In this case, I feel causal decision theory isn’t quite right. Suppose I choose A. Then after I have made my choice, but before I have consumed the ice cream, I will be glad that I chose A: my choice of A will make me think I have G, and hence that A is tastier. But similarly, if I choose B, then after I have made my choice, and again before consumption, I will be glad that I chose B, since my choice B will make me think I don’t have G and hence that B was a good choice. Whatever I choose, I will be glad I chose it. This suggests to me that my there is nothing wrong with either choice!

Here is the beginning of a third decision theory, then—one that is neither causal nor evidential.

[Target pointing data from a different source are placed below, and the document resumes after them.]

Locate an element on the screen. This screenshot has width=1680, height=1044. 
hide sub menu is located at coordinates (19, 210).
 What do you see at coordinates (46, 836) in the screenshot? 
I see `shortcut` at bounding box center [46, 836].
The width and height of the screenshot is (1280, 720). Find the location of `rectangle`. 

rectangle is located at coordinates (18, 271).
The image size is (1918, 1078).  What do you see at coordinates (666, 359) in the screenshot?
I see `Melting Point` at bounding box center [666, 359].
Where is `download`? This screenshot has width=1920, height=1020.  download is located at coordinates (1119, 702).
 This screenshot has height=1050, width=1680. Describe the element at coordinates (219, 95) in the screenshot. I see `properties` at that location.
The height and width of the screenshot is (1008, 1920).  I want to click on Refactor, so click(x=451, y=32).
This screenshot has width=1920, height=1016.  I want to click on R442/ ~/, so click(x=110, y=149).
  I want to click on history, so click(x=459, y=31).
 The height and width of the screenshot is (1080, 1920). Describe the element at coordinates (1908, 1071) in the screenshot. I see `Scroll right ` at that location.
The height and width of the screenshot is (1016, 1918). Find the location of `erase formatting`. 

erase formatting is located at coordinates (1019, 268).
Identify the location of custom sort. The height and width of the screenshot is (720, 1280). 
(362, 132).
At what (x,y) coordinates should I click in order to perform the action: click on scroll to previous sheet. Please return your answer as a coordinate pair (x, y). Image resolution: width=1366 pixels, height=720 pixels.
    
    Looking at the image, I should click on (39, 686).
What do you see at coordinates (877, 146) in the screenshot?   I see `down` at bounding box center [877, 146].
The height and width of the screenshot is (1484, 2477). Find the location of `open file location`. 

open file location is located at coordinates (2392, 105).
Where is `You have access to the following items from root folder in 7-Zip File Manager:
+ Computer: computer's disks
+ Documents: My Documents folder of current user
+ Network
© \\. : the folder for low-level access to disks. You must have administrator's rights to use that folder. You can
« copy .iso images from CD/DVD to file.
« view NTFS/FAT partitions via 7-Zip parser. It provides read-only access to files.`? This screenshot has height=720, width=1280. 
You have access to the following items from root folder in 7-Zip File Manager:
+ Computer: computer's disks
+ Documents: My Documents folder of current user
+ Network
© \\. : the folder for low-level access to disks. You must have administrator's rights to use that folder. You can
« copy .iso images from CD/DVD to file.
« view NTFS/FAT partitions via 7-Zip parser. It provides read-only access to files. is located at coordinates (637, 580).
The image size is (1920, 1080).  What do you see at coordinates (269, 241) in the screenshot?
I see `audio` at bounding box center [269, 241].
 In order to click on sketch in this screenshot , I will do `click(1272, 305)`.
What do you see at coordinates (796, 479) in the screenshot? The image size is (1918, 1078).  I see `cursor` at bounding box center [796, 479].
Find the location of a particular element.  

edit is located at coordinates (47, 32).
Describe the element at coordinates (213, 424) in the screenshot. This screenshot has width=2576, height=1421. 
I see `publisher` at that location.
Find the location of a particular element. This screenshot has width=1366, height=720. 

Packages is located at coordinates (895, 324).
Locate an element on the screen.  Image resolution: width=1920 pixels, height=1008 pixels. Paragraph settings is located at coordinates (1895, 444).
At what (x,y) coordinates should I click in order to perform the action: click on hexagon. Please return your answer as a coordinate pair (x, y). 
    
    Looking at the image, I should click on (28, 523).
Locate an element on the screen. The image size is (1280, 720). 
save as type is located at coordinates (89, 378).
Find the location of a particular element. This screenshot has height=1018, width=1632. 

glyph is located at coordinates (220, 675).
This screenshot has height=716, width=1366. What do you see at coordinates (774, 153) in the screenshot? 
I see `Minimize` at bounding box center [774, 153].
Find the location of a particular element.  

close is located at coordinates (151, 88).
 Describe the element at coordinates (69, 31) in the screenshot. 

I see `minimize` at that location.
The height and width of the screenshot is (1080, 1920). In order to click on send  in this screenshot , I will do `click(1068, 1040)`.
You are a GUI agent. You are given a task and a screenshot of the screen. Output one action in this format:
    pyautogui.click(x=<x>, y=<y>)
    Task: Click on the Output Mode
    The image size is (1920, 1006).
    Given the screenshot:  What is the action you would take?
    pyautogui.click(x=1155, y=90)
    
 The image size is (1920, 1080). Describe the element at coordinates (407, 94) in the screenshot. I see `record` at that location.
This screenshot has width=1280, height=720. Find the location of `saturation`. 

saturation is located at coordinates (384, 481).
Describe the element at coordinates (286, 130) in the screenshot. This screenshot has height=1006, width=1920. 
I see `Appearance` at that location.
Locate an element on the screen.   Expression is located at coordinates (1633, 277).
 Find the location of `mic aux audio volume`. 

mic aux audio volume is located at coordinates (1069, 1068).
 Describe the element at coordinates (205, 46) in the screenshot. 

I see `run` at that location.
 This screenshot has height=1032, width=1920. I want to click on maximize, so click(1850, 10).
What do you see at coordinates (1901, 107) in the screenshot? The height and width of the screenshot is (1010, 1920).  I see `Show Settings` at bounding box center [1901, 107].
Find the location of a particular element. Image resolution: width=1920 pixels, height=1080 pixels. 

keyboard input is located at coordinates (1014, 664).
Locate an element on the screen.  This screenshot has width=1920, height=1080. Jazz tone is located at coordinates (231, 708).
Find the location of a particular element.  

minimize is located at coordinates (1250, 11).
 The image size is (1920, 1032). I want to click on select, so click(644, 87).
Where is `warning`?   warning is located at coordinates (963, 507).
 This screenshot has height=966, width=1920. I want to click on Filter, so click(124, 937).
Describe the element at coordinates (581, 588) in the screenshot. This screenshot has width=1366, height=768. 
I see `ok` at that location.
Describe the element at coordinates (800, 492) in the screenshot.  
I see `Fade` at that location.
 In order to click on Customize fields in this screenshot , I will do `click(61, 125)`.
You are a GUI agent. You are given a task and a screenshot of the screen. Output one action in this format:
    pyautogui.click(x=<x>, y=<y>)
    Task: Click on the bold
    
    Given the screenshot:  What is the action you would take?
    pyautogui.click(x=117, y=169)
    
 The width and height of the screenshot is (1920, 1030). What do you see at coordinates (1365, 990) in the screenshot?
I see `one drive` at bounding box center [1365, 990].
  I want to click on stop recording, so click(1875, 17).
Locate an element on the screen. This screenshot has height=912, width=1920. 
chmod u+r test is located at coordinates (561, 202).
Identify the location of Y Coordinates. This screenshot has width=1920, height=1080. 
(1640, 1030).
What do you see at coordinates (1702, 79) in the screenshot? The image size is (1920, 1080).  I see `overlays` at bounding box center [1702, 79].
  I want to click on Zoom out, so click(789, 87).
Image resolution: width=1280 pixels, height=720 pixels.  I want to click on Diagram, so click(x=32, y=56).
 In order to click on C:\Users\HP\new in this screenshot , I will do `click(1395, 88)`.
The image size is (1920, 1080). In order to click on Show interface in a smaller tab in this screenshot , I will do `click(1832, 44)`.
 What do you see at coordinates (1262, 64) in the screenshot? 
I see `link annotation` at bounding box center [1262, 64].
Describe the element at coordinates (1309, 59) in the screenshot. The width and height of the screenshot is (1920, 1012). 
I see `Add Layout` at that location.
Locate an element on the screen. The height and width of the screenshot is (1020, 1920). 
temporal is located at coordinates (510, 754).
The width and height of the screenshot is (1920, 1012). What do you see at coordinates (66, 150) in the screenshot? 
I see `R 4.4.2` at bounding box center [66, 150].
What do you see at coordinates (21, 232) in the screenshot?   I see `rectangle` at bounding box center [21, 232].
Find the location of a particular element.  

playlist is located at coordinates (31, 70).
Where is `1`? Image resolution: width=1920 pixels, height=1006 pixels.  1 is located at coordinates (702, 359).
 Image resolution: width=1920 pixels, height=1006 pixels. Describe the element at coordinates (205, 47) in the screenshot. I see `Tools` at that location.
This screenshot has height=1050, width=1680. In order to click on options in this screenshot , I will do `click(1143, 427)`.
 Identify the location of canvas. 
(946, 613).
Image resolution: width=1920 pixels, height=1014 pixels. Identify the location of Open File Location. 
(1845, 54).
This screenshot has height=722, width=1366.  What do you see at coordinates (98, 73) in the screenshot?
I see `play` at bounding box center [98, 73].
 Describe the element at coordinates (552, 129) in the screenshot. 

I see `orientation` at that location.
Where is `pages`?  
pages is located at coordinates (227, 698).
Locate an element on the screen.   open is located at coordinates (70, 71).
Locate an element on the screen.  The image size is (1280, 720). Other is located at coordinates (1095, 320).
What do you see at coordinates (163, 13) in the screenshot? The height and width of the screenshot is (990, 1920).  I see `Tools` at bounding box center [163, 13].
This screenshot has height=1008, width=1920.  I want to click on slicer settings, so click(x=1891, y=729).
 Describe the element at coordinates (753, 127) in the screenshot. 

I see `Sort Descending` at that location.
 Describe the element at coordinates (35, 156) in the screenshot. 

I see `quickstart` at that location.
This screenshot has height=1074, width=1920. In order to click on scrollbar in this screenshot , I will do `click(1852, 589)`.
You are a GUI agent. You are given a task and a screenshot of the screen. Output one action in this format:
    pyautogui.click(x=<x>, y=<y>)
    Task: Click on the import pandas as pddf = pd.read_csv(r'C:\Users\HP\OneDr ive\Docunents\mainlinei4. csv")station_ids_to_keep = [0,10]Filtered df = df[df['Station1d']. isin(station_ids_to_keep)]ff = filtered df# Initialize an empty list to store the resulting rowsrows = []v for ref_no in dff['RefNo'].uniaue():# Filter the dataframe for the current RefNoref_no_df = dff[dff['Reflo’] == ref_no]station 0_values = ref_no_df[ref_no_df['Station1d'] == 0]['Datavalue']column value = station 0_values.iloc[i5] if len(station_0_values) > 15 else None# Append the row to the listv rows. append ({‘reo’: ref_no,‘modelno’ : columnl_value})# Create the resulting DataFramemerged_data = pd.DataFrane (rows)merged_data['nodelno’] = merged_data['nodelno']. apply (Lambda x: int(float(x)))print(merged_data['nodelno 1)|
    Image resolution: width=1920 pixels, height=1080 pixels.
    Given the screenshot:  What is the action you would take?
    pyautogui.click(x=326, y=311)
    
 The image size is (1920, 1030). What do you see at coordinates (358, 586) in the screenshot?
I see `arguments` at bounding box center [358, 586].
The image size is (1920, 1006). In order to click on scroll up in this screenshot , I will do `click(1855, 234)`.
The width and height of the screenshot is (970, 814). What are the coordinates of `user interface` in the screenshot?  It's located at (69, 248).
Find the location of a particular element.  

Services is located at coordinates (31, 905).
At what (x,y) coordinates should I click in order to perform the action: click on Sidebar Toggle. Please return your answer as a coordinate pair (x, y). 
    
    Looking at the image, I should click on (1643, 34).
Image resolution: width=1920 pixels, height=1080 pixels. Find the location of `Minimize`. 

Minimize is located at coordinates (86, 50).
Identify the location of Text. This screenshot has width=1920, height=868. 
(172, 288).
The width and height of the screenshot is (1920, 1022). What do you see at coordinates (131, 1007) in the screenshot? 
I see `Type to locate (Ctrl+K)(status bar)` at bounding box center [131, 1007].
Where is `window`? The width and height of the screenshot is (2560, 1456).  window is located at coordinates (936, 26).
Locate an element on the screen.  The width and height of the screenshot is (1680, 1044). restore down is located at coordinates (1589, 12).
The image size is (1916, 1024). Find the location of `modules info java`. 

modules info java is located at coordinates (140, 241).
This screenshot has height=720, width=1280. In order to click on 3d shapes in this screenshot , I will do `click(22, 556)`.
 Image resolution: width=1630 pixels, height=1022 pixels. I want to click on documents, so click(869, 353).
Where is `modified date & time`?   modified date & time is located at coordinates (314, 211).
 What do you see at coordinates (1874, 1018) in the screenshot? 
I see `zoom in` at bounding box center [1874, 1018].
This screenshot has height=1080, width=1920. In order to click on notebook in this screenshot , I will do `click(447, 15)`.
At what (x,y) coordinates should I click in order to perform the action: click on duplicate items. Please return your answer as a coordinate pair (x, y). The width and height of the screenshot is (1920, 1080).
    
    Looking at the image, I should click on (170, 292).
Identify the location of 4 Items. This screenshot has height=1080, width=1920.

An option A is permissible provided that causal decision theory with the causal hypothesis credences conditioned on one’s choosing A permits one to do A. An option A is required provided that no alternative is permissible. (There are cases where no option is permissible. That’s weird, I admit.)

In the initial case, where the pleasure of each flavor does not depend on G, this third decision theory gives the same answer as causal decision theory—it says to go for the tastier flavor. In the second case, however, where the pleasure/displeasure depends on G, it permits one to go for either flavor. In a probabilistic-predictor Newcomb’s Paradox, it says to two-box.